When data are separated from their processing environment in order to transfer them, the information modeled by operations is generally lost. This, however, is today's normal data transfer scenario. A typical example is the separation of digital terrain models (DTM's) from their associated interpolation methods. The decision what parts of information are modeled as data or as operations is largely arbitrary from the perspective of system use and information transfers. It depends on system internals such as the chosen programming languages and data structures. For example, most GIS vary in their internal handling of topological relationships, with some of them storing topology explicitly and others deriving it from metric data. Customers are generally not concerned with these internals and consequently know little about the information contained in the data alone. Thus, not only is information lost (which is what we expect), but it is difficult to assess what information is lost in a transfer. The common emphasis on data transfers is actually quite misleading. A customer is, in general, interested to get information and should not have to be concerned with the form (the data) in which that information is being transferred. The crucial question for the receiver of a data set is what questions the data are capable of answering. Consequently, one faces a "truth in labeling" issue for data (Kottman 1992). If data are shipped without explanations of what they can be used for, all sorts of technical and legal problems can ensue. A data modeling perspective alone is therefore not sufficient. The approach presented here is based on an understanding of data transfers as communication. Any successful communication requires a shared conceptual basis among the partners, or at least means to establish such a basis from a minimal set of common concepts ("bootstrap"). It is quite obvious that different world views inhibit communication in natural language conversations. The fact that data transfers are affected by the same difficulty is becoming apparent when geographic information transfers fail due to different understandings of concepts and tasks in different national or organizational cultures.

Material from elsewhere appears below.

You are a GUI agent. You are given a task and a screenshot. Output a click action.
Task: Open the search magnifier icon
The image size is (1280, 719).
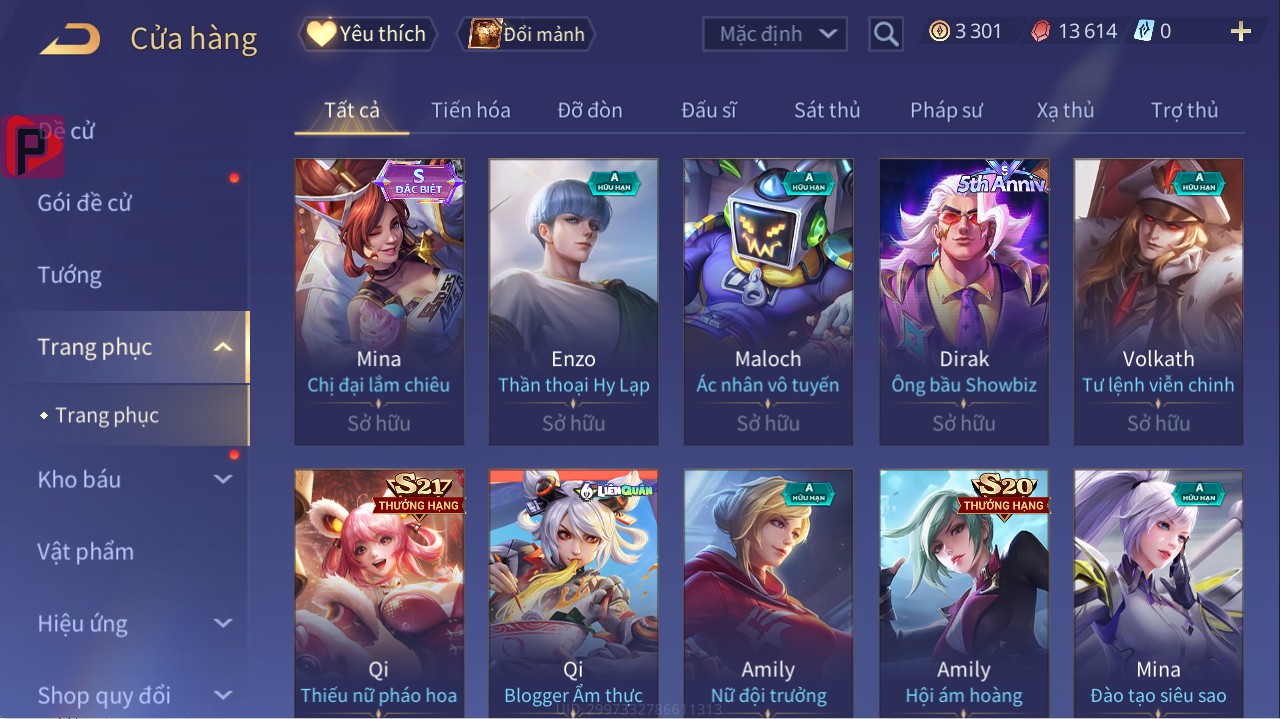886,34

4. AN ALGEBRAIC APPROACH 4.1. Abstract Data Types Our goal is to find a way to specify what information is preserved and what is lost in a specific data transfer. To get information from data, i.e., to answer a question from physical signs, an intermediary step of interpretation is needed. This interpretation can be performed by a human being (e.g., when reading a map), or by a machine (e.g., when manipulating a data collection by applying suitable operations). In both cases, the interpretation consists in the use of data within a certain context. The use is characterized by the operations (mental or computational) performed on the data and the context reflects the application domain and culture (organizational, national) where the use takes place. The need to model information content independently of its representation as data has been recognized long ago, independently of data transfers. It led to the concept of data abstraction (Liskov and Guttag 1986; Parnas 1972) which, in turn, has become the central ingredient of object orientation (Khoshafian and Abnous 1990). The essence of data abstraction (as opposed to procedural abstraction) is to describe data by the operations which can be performed on them, as so called abstract data types. Following the above reasoning on information loss and the need to consider data together with operations, it seems a natural strategy to apply the concept of data abstraction to data transfers. 4.2. Algebraic Specifications The situation in data transfers is different from that in databases or programming languages, where data and operations can effectively be packed together in a single processing environment. Applying this strategy to data transfers would mean that with every transfer, all operations possibly working on the transferred data should be transferred. This is clearly unpractical, as it would mean that data held in a system can only be transferred together with program code of that system. An alternative data abstraction approach to geographic data transfers is proposed in the remainder of this paper. It is based on a formal software engineering method which suits data abstraction and has successfully been applied to the design of large software systems; the method of algebraic specifications for abstract data types (Ehrich and others 1989; Guttag and others 1978).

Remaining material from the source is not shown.